Dosage: Give ¼ tsp of powder for every 10 lbs of body weight.
Mix the powder into food with some type of moisture or some yogurt.
Stir the powder dose (above) into some warm water and let it sit to thicken. You can give this to your pet as-is. If they don't want to eat it, you can syringe it into their mouth.
Mix 1 rounded teaspoon of slippery elm powder in 1 cup cold water. Bring to boil while you stir. Turn down heat, stir and simmer for 2 to 3 minutes.
Remove from heat, add 1 tbsp of honey and let it cool.
Under 25 lbs…1 to 2 tbsp four times daily
25-50 lbs…2 to 4 tbsp four times daily
50 lbs and over…¼ to ½ cup four times daily
Mix equal parts slippery elm powder, FOS (fructo-oligosaccharide) powder and L-Glutamine powder.

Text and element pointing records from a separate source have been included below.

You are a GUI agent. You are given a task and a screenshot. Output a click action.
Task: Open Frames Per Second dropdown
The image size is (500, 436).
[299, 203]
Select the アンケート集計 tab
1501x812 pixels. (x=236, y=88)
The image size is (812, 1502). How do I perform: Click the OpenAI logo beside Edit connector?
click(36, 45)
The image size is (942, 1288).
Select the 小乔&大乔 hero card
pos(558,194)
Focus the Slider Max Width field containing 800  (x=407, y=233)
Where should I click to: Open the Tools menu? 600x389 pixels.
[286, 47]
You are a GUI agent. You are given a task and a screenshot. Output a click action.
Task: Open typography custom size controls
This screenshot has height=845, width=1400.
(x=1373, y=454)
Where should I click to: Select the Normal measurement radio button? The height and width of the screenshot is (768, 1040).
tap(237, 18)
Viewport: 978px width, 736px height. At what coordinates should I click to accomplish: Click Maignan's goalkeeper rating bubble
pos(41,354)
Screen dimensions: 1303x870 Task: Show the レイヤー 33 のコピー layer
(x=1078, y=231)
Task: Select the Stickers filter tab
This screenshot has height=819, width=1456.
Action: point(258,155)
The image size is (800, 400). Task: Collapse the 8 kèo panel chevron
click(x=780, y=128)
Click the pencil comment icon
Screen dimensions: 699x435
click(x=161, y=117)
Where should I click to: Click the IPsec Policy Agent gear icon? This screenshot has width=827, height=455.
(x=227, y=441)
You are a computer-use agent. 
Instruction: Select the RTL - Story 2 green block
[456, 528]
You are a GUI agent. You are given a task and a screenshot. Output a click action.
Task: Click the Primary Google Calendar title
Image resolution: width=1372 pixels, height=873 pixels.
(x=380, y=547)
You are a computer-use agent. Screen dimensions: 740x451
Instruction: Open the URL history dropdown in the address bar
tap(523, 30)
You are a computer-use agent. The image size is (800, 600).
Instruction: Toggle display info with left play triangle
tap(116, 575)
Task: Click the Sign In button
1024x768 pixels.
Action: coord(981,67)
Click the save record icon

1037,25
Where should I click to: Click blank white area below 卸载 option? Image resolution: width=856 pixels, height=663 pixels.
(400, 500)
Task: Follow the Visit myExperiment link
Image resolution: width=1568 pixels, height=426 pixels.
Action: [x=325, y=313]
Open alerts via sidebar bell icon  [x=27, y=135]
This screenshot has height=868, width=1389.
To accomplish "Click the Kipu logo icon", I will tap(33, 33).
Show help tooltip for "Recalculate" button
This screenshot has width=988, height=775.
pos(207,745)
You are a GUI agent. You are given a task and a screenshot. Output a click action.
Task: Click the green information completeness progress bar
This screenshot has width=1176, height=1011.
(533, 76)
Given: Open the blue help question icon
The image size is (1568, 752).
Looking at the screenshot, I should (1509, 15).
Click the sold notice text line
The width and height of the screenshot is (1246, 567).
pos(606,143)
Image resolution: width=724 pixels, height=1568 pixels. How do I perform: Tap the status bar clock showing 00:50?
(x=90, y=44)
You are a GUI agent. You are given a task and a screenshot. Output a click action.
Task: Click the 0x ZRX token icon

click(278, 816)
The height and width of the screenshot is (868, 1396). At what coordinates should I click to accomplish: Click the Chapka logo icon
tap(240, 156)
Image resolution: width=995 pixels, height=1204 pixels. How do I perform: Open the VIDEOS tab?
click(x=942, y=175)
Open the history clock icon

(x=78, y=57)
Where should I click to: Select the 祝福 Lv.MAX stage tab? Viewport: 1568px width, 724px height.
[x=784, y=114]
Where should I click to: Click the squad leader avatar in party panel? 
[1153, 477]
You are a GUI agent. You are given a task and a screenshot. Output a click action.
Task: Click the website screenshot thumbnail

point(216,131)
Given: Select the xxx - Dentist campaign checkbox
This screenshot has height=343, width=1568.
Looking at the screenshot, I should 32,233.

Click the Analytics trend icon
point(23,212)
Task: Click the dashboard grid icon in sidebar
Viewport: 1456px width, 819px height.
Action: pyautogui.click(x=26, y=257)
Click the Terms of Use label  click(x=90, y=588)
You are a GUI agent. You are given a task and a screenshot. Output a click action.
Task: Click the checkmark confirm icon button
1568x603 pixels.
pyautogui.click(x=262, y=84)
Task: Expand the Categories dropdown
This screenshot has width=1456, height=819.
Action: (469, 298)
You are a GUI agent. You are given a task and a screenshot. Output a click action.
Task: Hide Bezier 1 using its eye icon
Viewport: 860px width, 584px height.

Small pet…1 tsp twice daily
Medium dog…2 tsp twice daily
Large dog…3 tsp twice daily
Giant dog…2 capsules daily
L-Glutamine is an amino acid that heals intestinal cells. If you wish to give your dog L-Glutamine alone, give 500 mg per 25 lbs of body weight per day.
For topical use, mix slippery elm powder with hot water to form a paste. Let it cool then spread it on a soft cotton cloth and place it over the affected area.
Alternatively, you can put the powder in cheesecloth or cotton. Tie off the fabric to make a sac and then soak in warm water. Gently press it on the wound until it cools.